La prima sfida strategica è quella di saper articolare questa “svolta a sinistra” con criteri politici ed una maggiore coscienza ideologica, non solo da parte del PSUV, ma da parte di tutte le forze alleate nel Gran Polo Patriottico (GPP) che hanno contribuito al recupero del consenso ed alla vittoria bolivariana.  Il GPP ha davanti a sè un compito a tutto tondo: superare le tensioni e le differenze interne, mantenendo l’unità e trasformandosi nell’ossatura per l’implementazione del Plan de la Patria, vero e proprio testamento politico di Chávez e bussola del cambiamento della società in senso socialista.

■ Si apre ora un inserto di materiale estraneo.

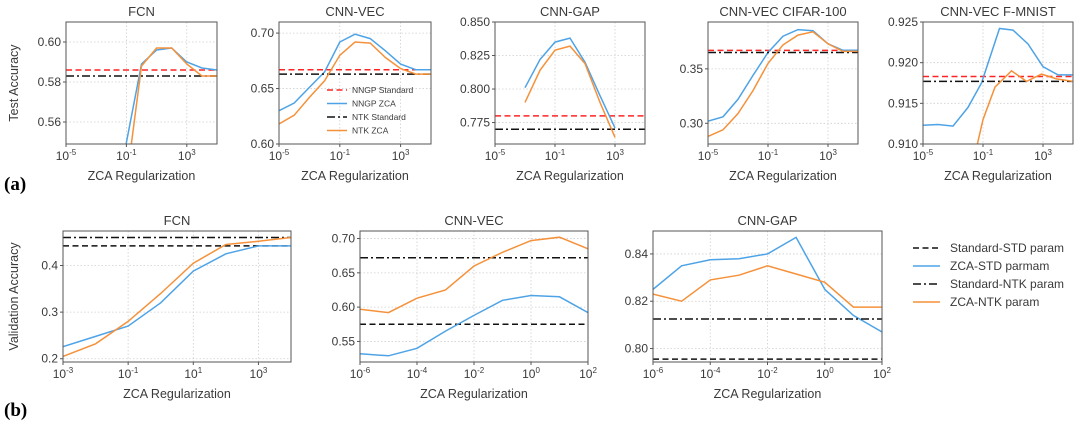 The height and width of the screenshot is (430, 1080). Describe the element at coordinates (50, 312) in the screenshot. I see `y-tick-label: 0.3` at that location.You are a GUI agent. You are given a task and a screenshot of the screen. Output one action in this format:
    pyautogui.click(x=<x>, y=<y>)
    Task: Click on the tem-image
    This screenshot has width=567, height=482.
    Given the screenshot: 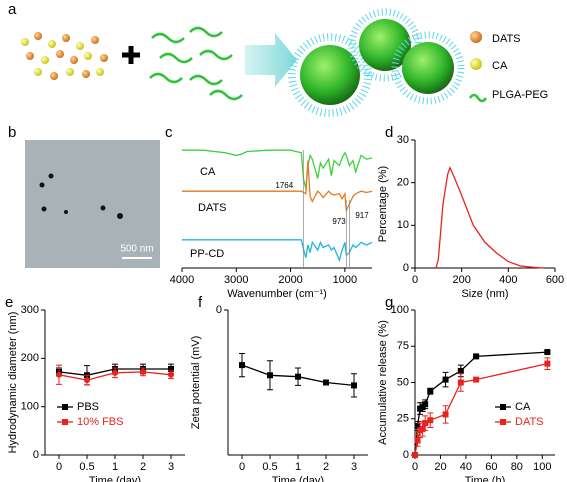 What is the action you would take?
    pyautogui.click(x=92, y=204)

Non c’è dubbio che l’argine principale ai piani di destabilizzazione della destra è stata l’unità chavista, bolivariana, popolare. Una unità che ha frenato coloro i quali disprezzano e sottovalutano il protagonismo popolare organizzato, come soggetto della trasformazione. L’equilibrio di potere continuerà ad essere favorevole al processo rivoluzionario, solo se si consolida questa connessione tra il popolo organizzato, il prestigio della maggioranza dei dirigenti del processo e l’eredità rivoluzionaria di  Chávez. I partiti e le organizzazioni sociali del campo bolivariano hanno un ruolo cruciale in questa battaglia ed una grande responsabilità. Senza sottovalutare quella del Presidente Maduro,  sottovalutato in Venezuela dall’opposizione e da alcuni settori bolivariani (e all’estero anche da molta “sinistra light”) che non capiscono le sue capacità. Nè ancor meno l’idiosincrasia del popolo venezuelano. 

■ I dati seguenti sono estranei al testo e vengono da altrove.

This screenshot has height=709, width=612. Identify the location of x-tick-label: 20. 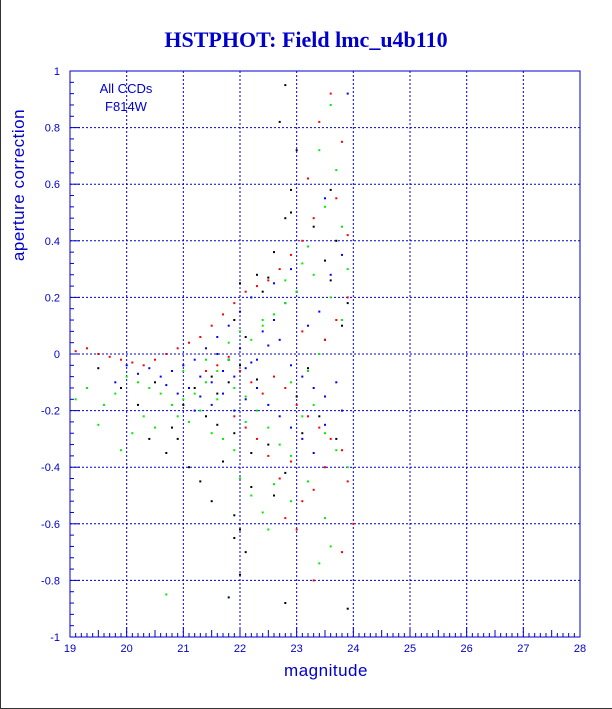
(127, 649).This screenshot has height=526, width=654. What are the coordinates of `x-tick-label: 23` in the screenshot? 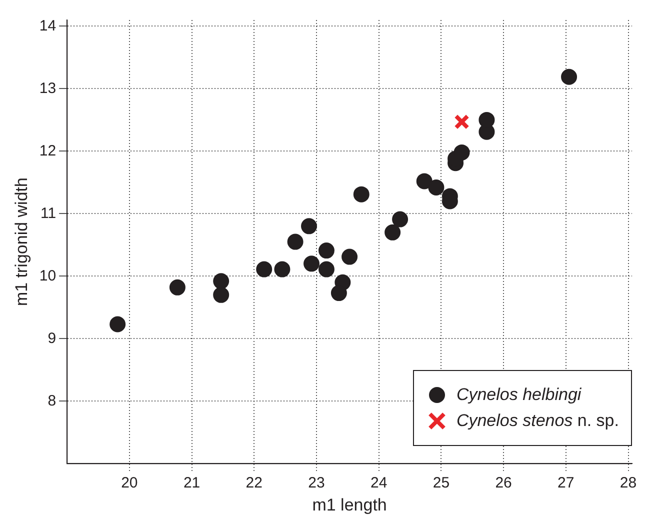 It's located at (316, 483).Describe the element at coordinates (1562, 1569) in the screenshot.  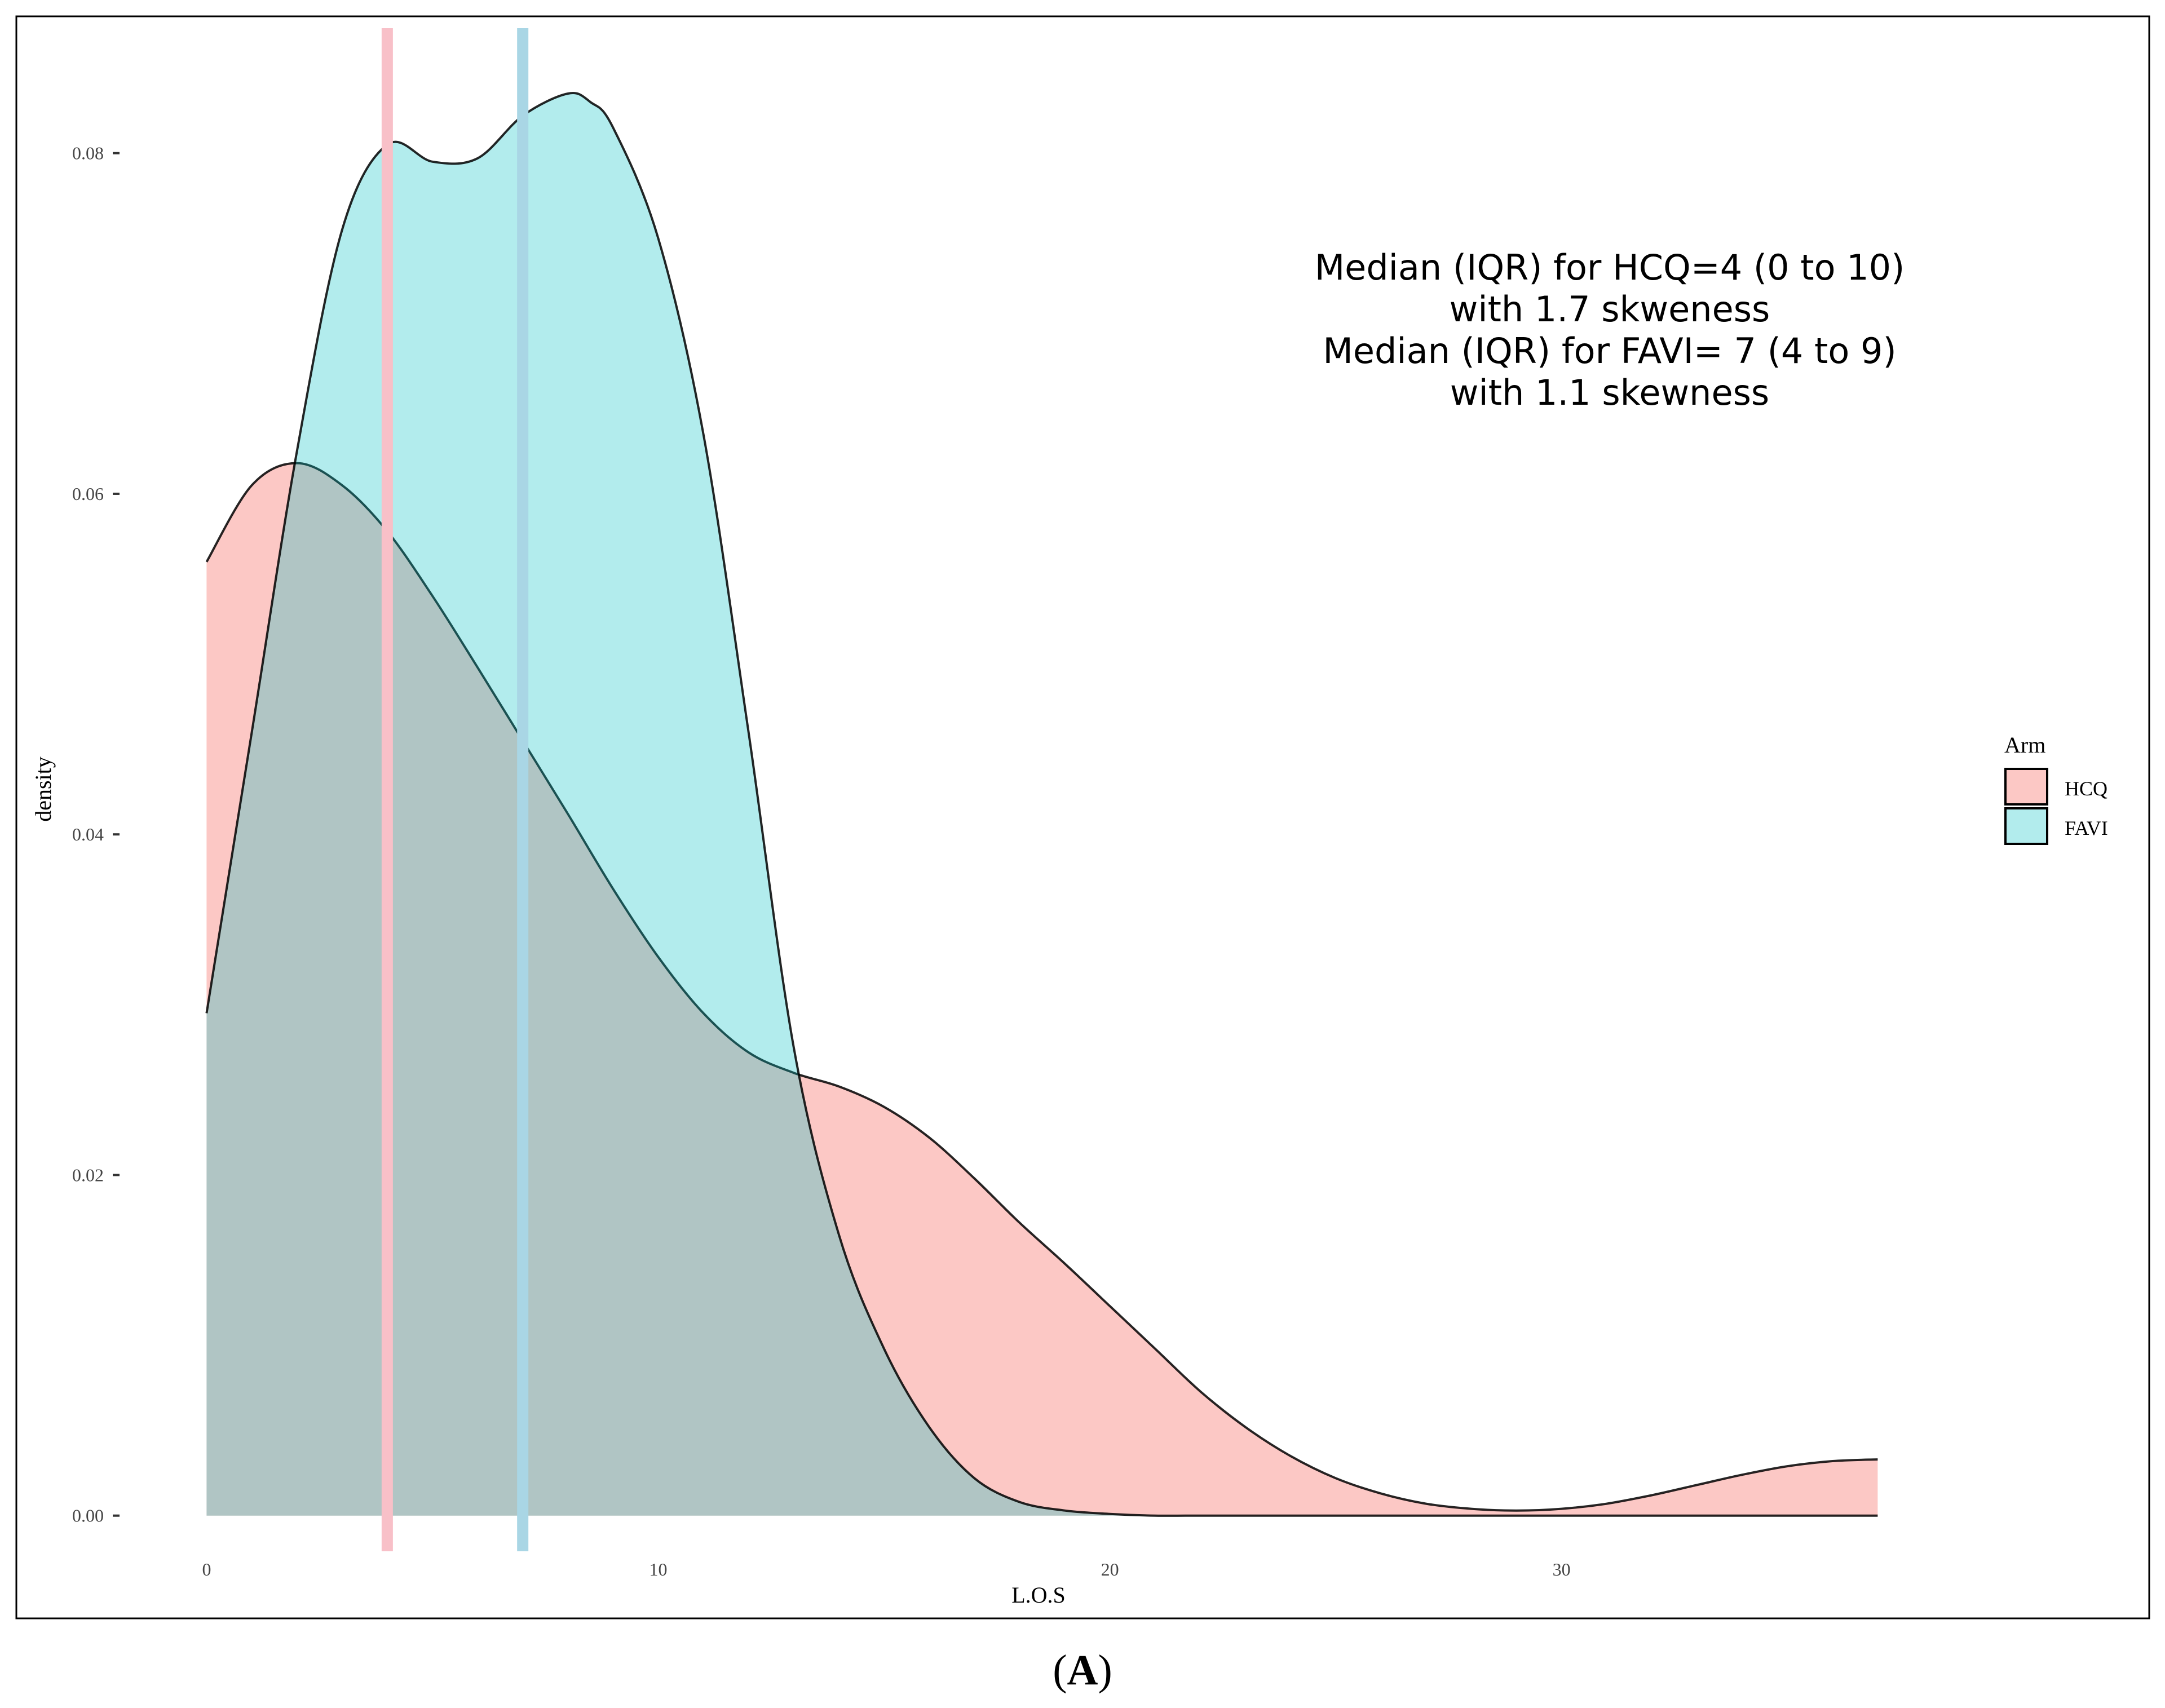
I see `x-tick-label: 30` at that location.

Dulcis in fundo c’è un nervo ancora scoperto ed una debolezza che si trascina da tempo. Quella della comunicazione di massa dell’insieme delle forze bolivariane. Una mancanza che lo scomparso Chávez riempiva con la sua capacità di entrare in connessione diretta con il suo popolo. Oggi non basta ripetere i discorsi del Presidente Maduro e dei vari Ministri. Non basta fare propaganda. Nè, peggio ancora, scimmiottare il linguaggio ed il messaggio dell’avversario. C’è bisogno del massimo di fantasia e creatività per costruire e ricostruire un’ auto-immagine, per “vedersi con i propri occhi” e non con quelli dell’avversario. Per parlare al cuore ed alle coscienze di milioni di persone avvelenate quotidianamente dai codici e dai messaggi dell’avversario, aperti, simbolici e subliminali. Come diceva Simón Rodríguez,  il maestro del libertador Simón Bolívar, “o inventiamo, o erriamo”.  E’ questo il terreno della “guerra asimmetrica”, la decisiva “guerra di quarta generazione”.

C’è bisogno di una analisi più profonda dei rapporti di forza reali, delle dinamiche di flusso e riflusso del campo rivoluzionario. Sarebbe utile riuscire a farlo con il “cuore caldo e la testa fredda”, con umiltà intellettuale e senza trionfalismi, tenendo conto della necessità di consolidare il poder popular, delle prossime sfide delle prossime elezioni parlamentari e soprattutto della delicata fase economico-sociale del prossimo anno.